Records pointing to text and elements:
▼

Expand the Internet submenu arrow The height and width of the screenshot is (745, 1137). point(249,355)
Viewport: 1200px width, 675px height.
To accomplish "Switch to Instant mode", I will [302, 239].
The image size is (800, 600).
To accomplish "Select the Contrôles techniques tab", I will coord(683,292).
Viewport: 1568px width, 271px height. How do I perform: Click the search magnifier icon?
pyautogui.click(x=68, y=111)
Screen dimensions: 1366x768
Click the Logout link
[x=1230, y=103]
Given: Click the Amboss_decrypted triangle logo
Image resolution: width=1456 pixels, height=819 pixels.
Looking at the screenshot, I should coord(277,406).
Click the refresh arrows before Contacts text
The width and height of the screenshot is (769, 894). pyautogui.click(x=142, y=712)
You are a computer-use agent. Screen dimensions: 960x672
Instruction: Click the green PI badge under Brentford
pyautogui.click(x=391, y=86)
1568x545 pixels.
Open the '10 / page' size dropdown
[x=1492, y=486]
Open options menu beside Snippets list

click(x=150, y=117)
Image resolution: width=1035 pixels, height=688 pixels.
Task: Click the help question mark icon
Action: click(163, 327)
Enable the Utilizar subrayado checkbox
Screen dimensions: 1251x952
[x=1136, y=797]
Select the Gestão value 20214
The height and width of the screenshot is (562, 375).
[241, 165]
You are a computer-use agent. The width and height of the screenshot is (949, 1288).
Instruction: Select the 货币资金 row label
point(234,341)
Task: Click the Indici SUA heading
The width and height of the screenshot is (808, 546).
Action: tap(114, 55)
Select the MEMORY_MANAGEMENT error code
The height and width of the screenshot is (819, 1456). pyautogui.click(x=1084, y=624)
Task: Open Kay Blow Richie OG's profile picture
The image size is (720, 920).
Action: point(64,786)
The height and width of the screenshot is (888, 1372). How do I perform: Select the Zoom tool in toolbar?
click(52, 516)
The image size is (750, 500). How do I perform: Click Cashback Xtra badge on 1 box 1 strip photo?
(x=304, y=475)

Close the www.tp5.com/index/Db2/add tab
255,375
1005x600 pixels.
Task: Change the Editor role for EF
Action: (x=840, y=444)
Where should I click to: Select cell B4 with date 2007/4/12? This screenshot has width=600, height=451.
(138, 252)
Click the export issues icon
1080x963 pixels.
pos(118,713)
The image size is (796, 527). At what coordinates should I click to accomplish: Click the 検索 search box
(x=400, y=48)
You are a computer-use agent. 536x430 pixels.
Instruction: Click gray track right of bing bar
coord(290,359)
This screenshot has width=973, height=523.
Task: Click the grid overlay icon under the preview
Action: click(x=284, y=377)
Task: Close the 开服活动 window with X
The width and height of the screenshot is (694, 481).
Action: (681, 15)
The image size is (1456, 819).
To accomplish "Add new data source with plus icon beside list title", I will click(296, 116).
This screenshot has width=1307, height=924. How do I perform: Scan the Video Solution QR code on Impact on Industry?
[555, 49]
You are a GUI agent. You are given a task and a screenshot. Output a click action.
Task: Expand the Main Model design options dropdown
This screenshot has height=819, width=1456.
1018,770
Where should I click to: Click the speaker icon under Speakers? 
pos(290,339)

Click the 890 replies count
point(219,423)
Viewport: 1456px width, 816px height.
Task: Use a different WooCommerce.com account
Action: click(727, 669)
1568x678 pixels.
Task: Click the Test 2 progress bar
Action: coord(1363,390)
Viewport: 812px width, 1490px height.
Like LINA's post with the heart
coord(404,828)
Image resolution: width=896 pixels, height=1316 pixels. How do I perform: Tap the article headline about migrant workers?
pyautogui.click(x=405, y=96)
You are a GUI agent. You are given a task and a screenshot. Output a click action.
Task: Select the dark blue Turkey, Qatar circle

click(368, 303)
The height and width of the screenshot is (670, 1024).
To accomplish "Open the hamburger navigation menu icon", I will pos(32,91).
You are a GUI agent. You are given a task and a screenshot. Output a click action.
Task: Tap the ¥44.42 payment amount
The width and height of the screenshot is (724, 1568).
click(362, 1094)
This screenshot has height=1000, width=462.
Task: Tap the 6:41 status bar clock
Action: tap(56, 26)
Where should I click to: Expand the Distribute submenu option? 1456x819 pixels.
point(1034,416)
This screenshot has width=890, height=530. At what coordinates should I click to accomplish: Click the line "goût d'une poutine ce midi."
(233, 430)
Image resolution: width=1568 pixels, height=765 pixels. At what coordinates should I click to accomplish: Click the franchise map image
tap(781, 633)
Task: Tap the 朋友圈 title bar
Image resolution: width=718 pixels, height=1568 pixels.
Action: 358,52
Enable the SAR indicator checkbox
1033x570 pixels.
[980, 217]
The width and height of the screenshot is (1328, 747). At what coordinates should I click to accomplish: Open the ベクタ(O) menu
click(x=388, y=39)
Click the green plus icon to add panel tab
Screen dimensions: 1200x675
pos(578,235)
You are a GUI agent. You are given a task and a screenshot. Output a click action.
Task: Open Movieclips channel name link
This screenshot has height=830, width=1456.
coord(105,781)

▲

__OBJECTIVE__. Gather every line of the material that contains the word "Instruction", copying each such line in full.

__THE RESPONSE__.
Instruction: Click the green PI badge under Brentford
Instruction: Select the 货币资金 row label
Instruction: Click gray track right of bing bar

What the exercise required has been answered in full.